Under Review: “Boyhood”

Director Richard Linklater filmed

Director Richard Linklater filmed “Boyhood” over the course of 12 years.

Michael VerMeulen, Staff Writer

An incredible piece of independent filmmaking, “Boyhood” is a thought-provoking and realistic film that moves the heart and soul by focusing on its interesting characters.

Filmed over the course of 12 years, from 2002 to 2014, by writer-director Richard Linklater, the movie looks at the life of a young boy named Mason (Ellar Coltrane) as he grows up with his single mother (Patricia Arquette) and older sister (Lorelei Linklater) in Texas with occasional visits by his father (Ethan Hawke).

Linklater does a tremendous job of weaving in different plot threads and emotions throughout. Actors who shot their scenes years earlier return later in the film with great emotional payoff. Most scenes feel almost documentary-style in their realistic nature.
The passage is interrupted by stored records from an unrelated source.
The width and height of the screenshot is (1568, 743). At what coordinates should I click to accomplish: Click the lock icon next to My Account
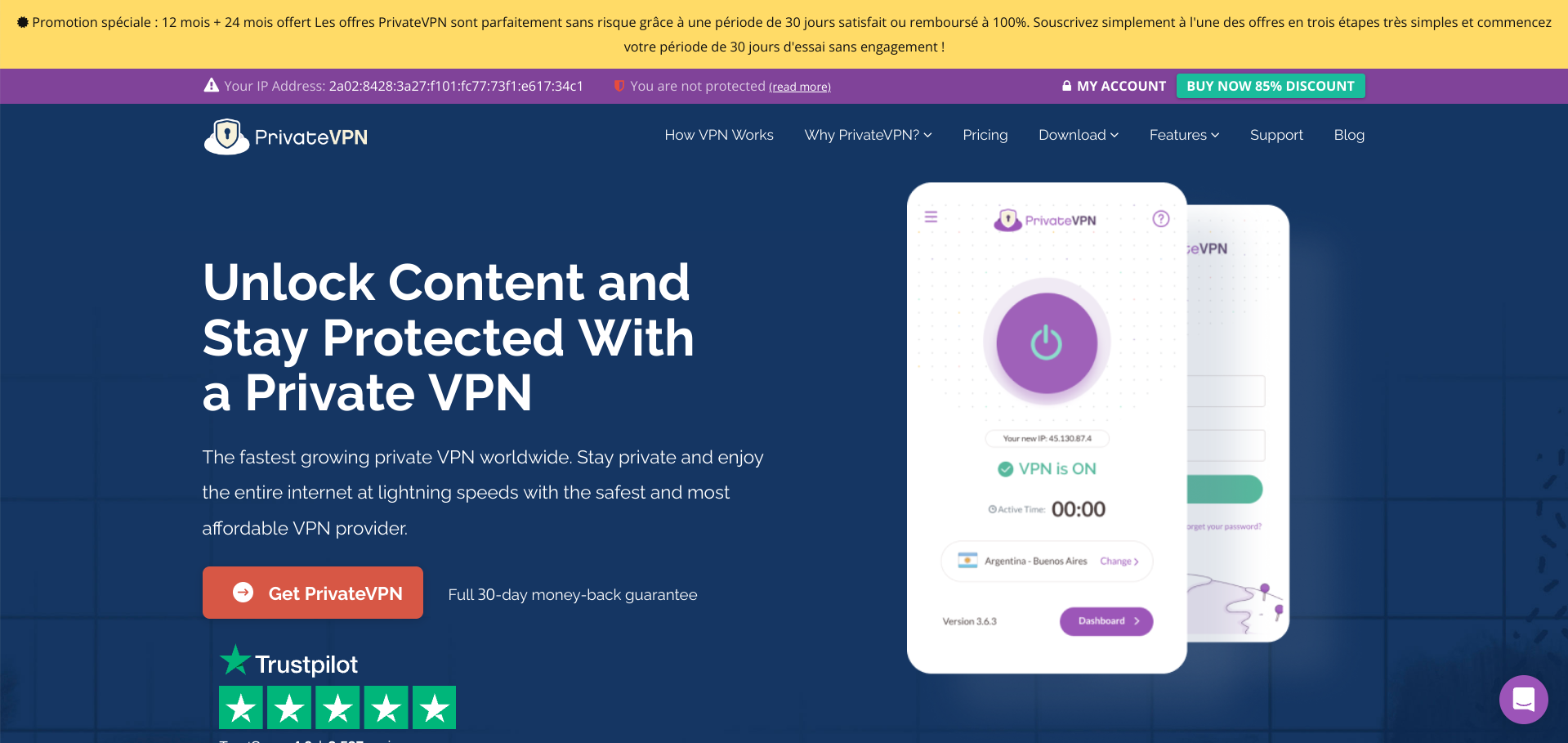coord(1066,85)
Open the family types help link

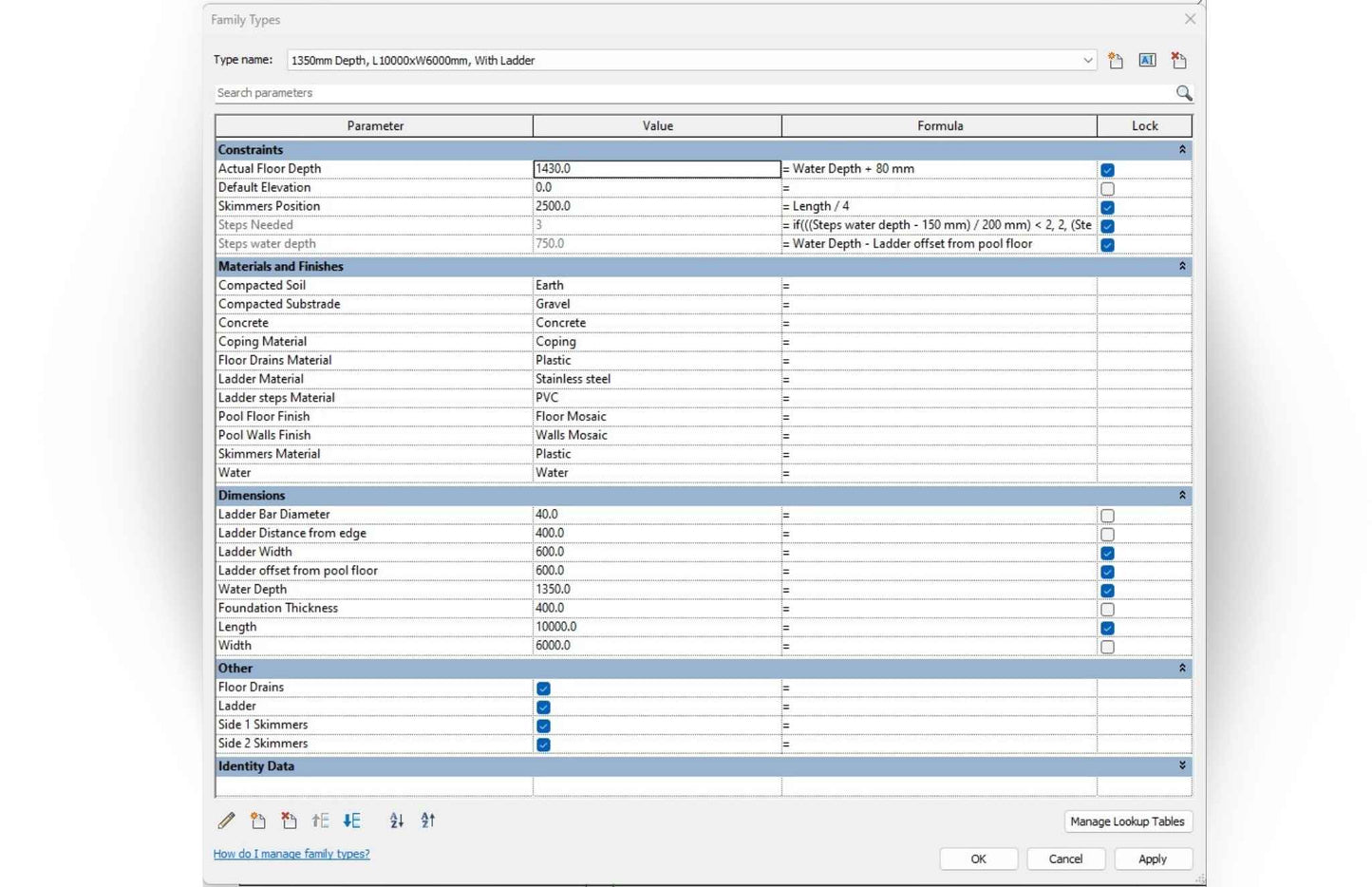click(291, 854)
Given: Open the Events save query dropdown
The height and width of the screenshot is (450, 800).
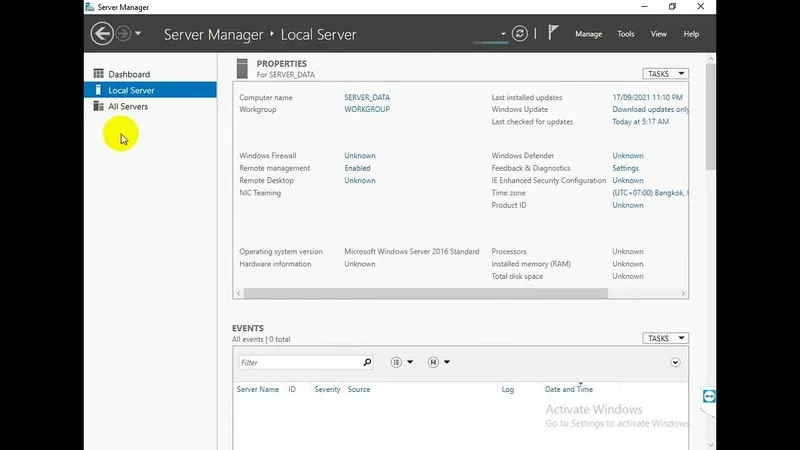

In “Boyhood,” plot takes a backseat to character development and evolution. For this story, Linklater was spot-on in choosing to allow a natural progression rather than forcing any melodramatic story arcs. This decision could have easily make the film hard to sit through since the film clocks in at 165 minutes. However, my eyes were glued to the screen from the very first shot because of the superb dialogue, which stayed that way until the final fade to black.

The actors of “Boyhood”–child and adult alike–are tremendous. As Mason, Ellar Coltrane shows evolution from a cute, innocent boy to a philosophical, insightful young man. Lorelei Linklater’s older sister changes from an annoying sibling to an understanding college student. Finally, Patricia Arquette gives especially deep emotion to the lower-class single mother, and she is easy to empathize with because of her struggles.

With “Boyhood”, Linklater has crafted a film that is unlike any motion picture that came before it. This movie is a stunning work of art that is both engaging and moving. It is an experience that is not to be missed.

“Boyhood” runs 165 minutes and is rated R for language and for teen drug and alcohol use.